## RECORD EXCERPTS
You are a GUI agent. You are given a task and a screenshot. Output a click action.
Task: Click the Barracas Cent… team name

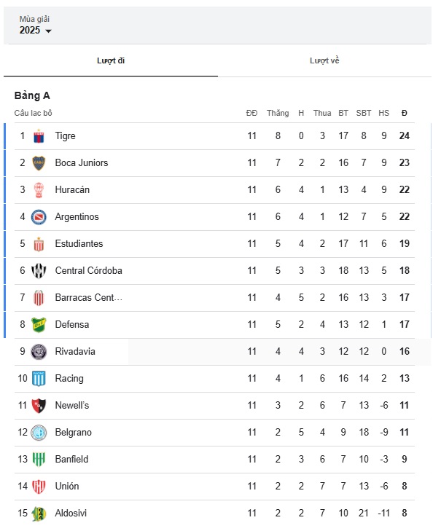[88, 298]

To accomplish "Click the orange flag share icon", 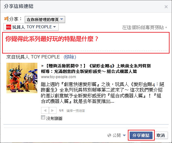I will point(6,19).
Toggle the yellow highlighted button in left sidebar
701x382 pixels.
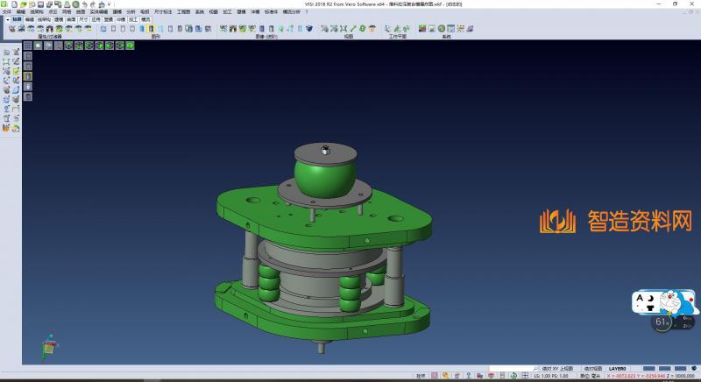27,75
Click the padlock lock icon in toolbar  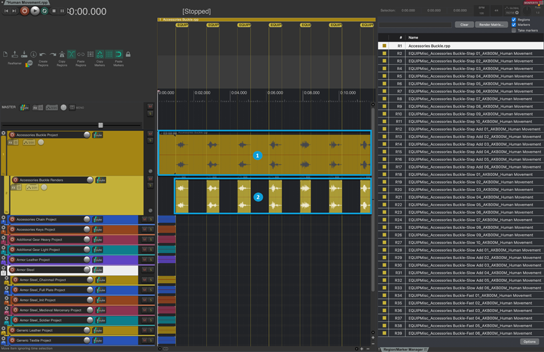tap(128, 54)
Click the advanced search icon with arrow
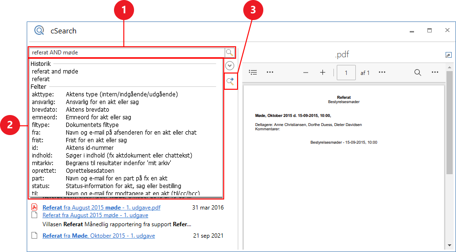Image resolution: width=456 pixels, height=252 pixels. coord(230,81)
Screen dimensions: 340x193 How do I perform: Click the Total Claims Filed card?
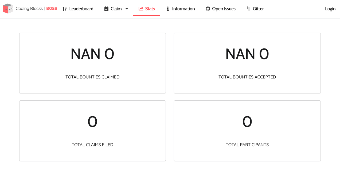click(92, 131)
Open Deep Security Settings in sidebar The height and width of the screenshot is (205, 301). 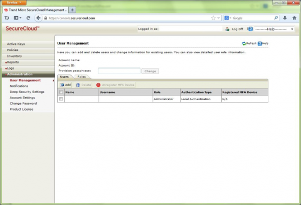pos(27,92)
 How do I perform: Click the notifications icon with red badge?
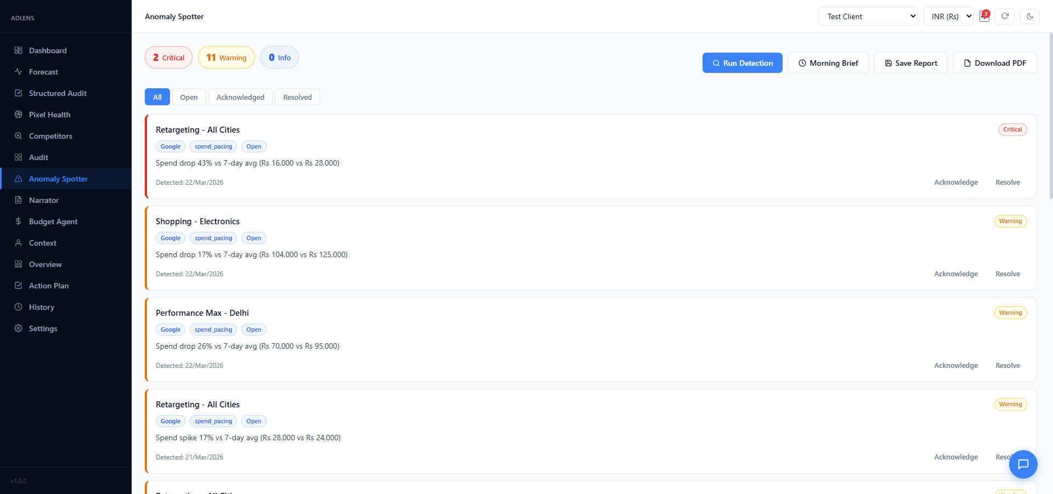point(984,16)
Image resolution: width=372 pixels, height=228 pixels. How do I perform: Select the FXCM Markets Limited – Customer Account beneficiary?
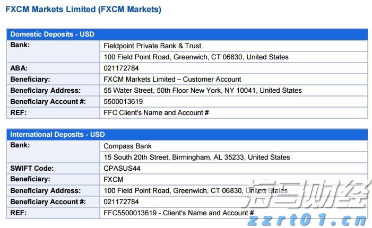coord(172,80)
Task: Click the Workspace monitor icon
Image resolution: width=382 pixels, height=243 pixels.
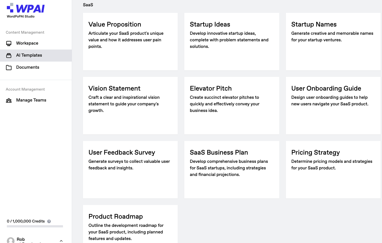Action: tap(9, 43)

## PROBLEM TO WORK ON
Your job is to restate, word for word, only the lines from the one holding "Image resolution: width=382" through the end of the material; pictures stay out.

## WRITTEN RESPONSE
Image resolution: width=382 pixels, height=243 pixels.
Action: tap(9, 43)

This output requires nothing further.